Diversify or Die: 4 Simple Rules to Stay Alive!
As an entrepreneur, your number one priority should be to strengthen your business' ability to withstand future unfavorable economic events. That's to say, you have an edict to maintain your business as an "Ongoing Concern." This premise should be the basis of every entrepreneurial endeavor.
Don't Put All of Your Eggs in One Basket!
In business, as in life, it is easy to fall into old habits and pick the low hanging fruit. So many young entrepreneurs fall into the practice of allowing one customer to account for over 80% of their revenue. In many cases, this is their first customer.
If you have a customer that accounts for over 80% of your revenue, you are no longer in charge of your own destiny. In short, you are no longer an independent entrepreneur.

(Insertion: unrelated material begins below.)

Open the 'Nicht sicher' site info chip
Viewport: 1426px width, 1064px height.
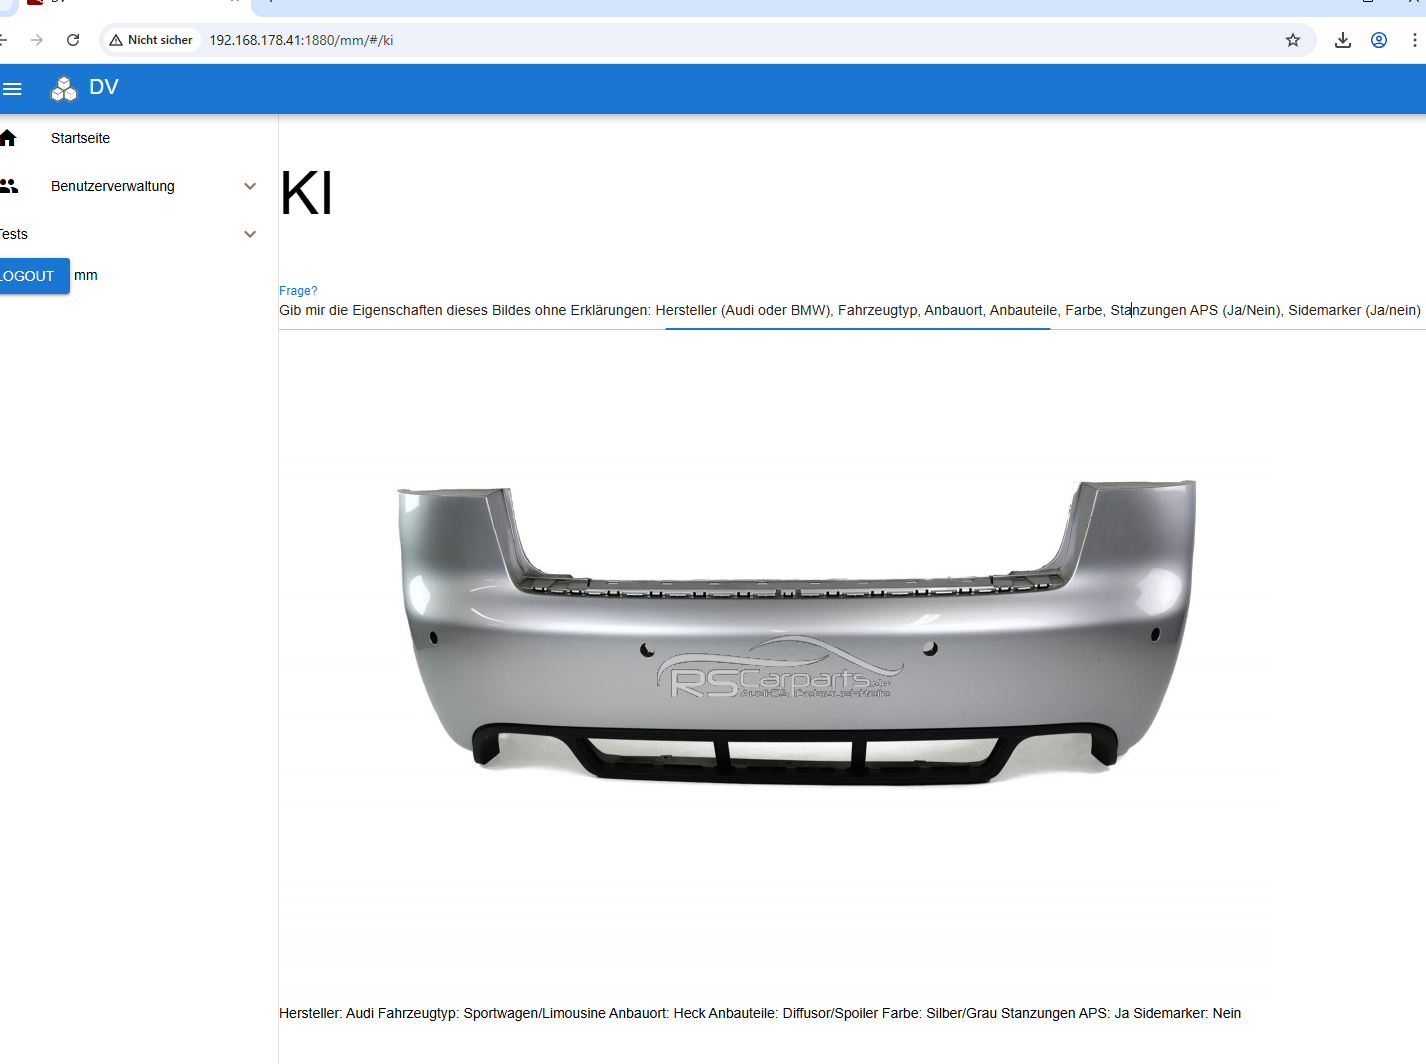[x=151, y=40]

Instead, you've allowed yourself, and your company, to become nothing more than a contract employee of your largest customer.
While stating that you're simply a contract employee may seem harsh, the fact is, few businesses can survive, for even a short period of time, after losing 80% of their revenue overnight. And remember, customers always have the option of moving their business to a new vendor.

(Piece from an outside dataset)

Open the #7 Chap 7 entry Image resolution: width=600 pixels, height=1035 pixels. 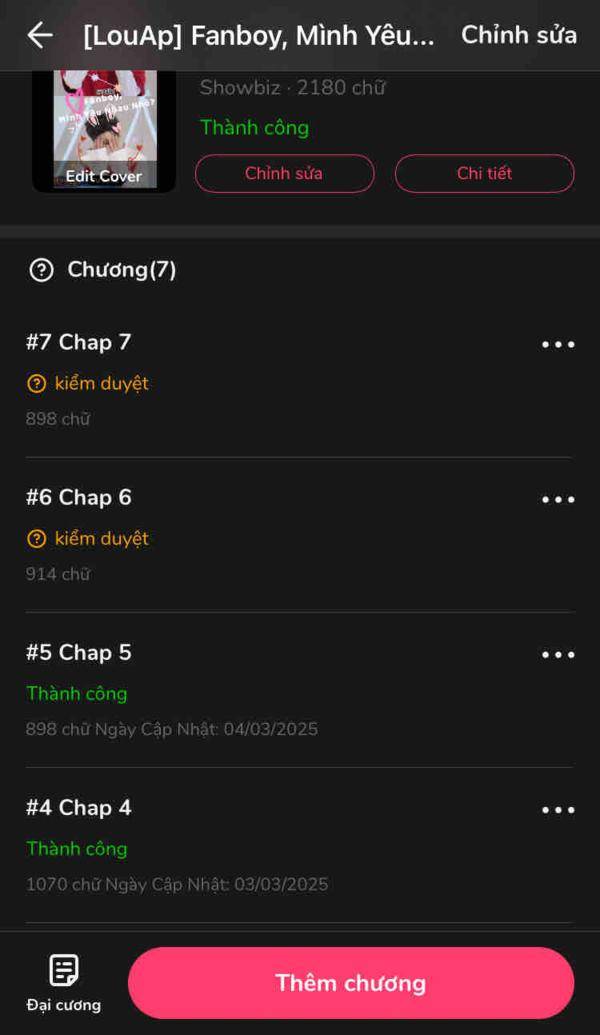[300, 380]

Losing a customer can result from something as simple as a personnel change. The vast majority of sales are based on personal relationships that have developed over time. In many instances, a new manager will opt to buy products and services from a list of trusted vendors that he developed while with his previous employer. So, your best old customer, with a new purchasing manager, could stop buying from your company overnight!
The Four Rules
1. Never stop marketing! Even though your business might be at full capacity, keep marketing. You never know when a longtime customer will stop buying from you.

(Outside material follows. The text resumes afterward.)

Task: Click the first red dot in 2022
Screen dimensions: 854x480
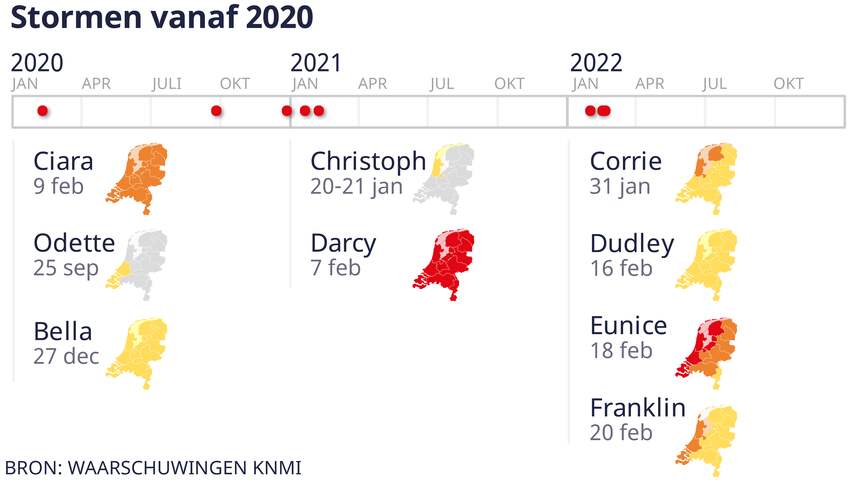Action: tap(590, 111)
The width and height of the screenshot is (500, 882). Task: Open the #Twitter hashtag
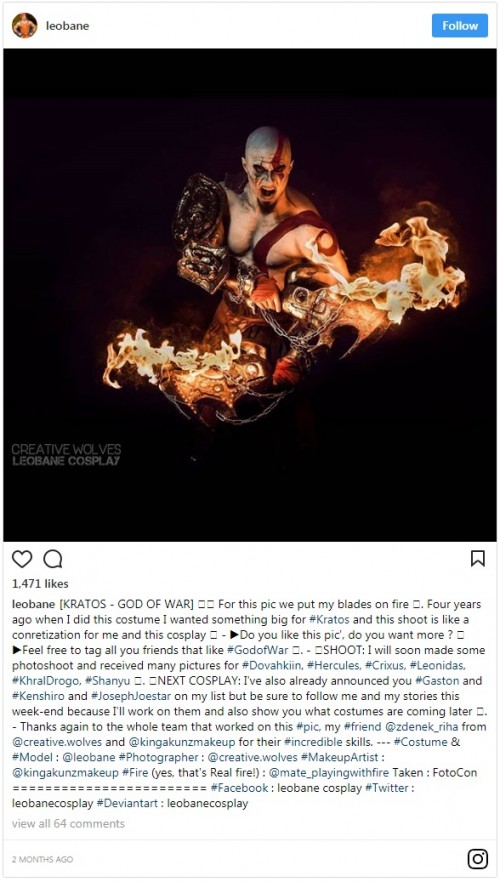[x=387, y=788]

2. As a rule of thumb, I encourage my clients spread their customer base out and try to keep revenue concentrations below 25%. This is more of a guideline than a rule.
3. Try to develop pool of small but high margin customers. Should a big customer go elsewhere, these are the customers that are going to keep your business "in business."
4. Try to develop personal relationships with all of your customers. A good personal relationship with your customer can provide vital information on planned personnel changes and/or provide intelligence on your competitor's activities. Never underestimate the value of socializing or entertaining your customers.